Parler des grands corps, de leurs prétendus « privilèges », de la remise en cause du « système » des grands corps est un sujet en soi passionnant, mais qu’on ne peut aborder indépendamment de ce qu’est la fonction de ces institutions. Il faut aussi avoir une vision claire du rôle de l’Etat dans la période actuelle de globalisation économique, de défis environnementaux et de fracturation de nos sociétés. Face à ces enjeux, l’Etat n’a jamais été autant concurrencé, subordonné, fragmenté, banalisé et paupérisé. Et pourtant, il reste ce qui fait que la société tient debout et ensemble. C’est le socle sur lequel la nation s’est construite et, aujourd’hui, dans un monde post-westphalien, c’est-à-dire où les souverainetés étatiques sont battues en brèche par des entreprises multinationales qui se jouent des frontières, la mission de l’Etat n’a jamais été aussi essentielle pour défendre et promouvoir ce qui nous est commun.

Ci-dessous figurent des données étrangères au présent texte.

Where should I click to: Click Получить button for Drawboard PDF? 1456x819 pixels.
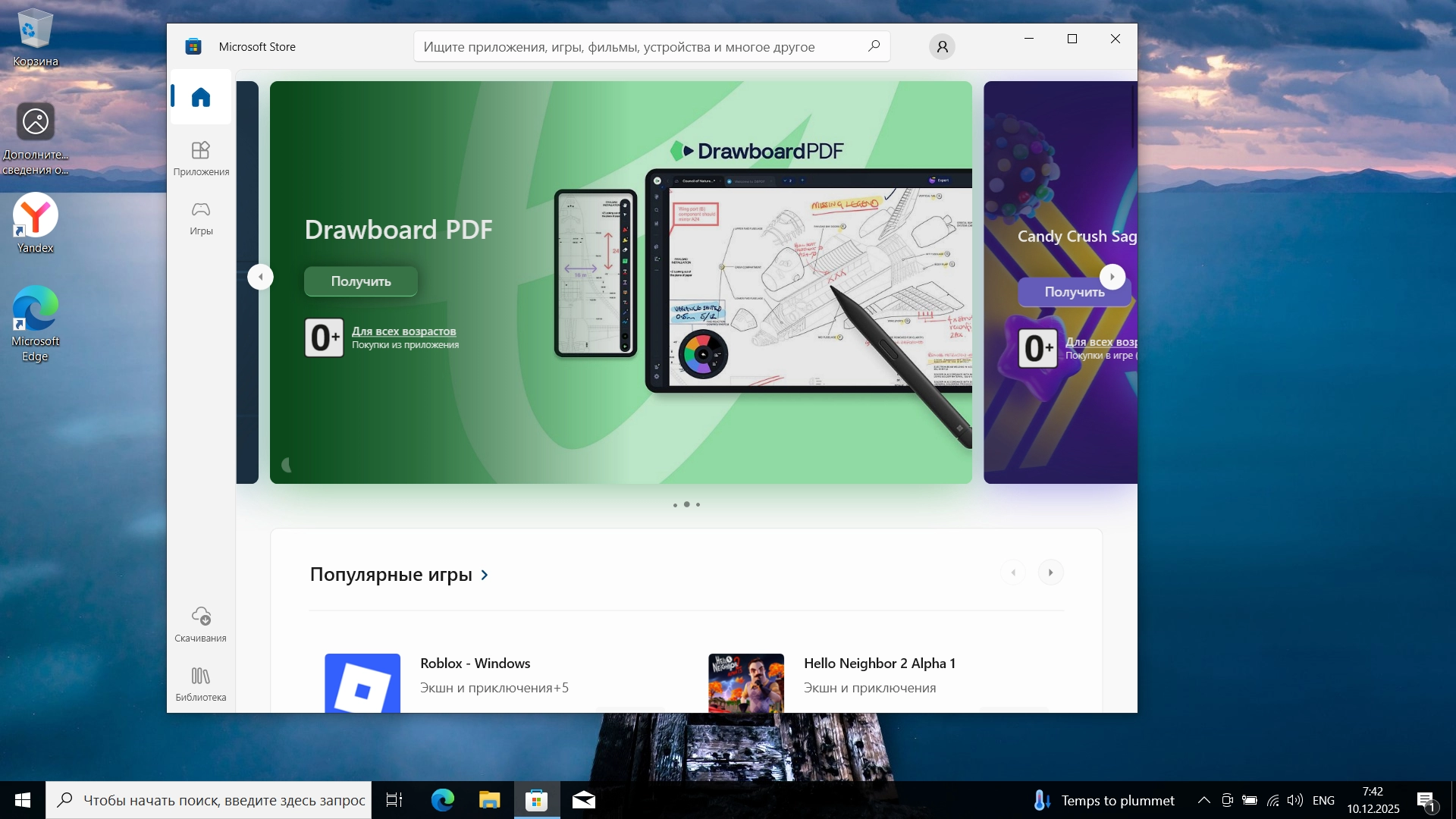pyautogui.click(x=361, y=281)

Pour faire face à ces défis, l’Etat ne doit-il pas pour autant se réformer ?

Je ne ferai jamais l’éloge d’un Etat statique qui, au moment où tout se transforme, resterait inerte. La communauté nationale a besoin d’un Etat puissant, agile, résilient, réactif, d’un Etat capable d’assumer le destin de la communauté nationale et d’en répondre devant le peuple. Cela implique nécessairement des mutations. La puissance publique ne peut plus être seulement verticale et hiérarchique ; elle doit aussi fonctionner en réseau et en « mode projet ».

Ce qui est aujourd’hui présenté comme une réorganisation de l’Etat vous semble-t-il à la hauteur de ces mutations ?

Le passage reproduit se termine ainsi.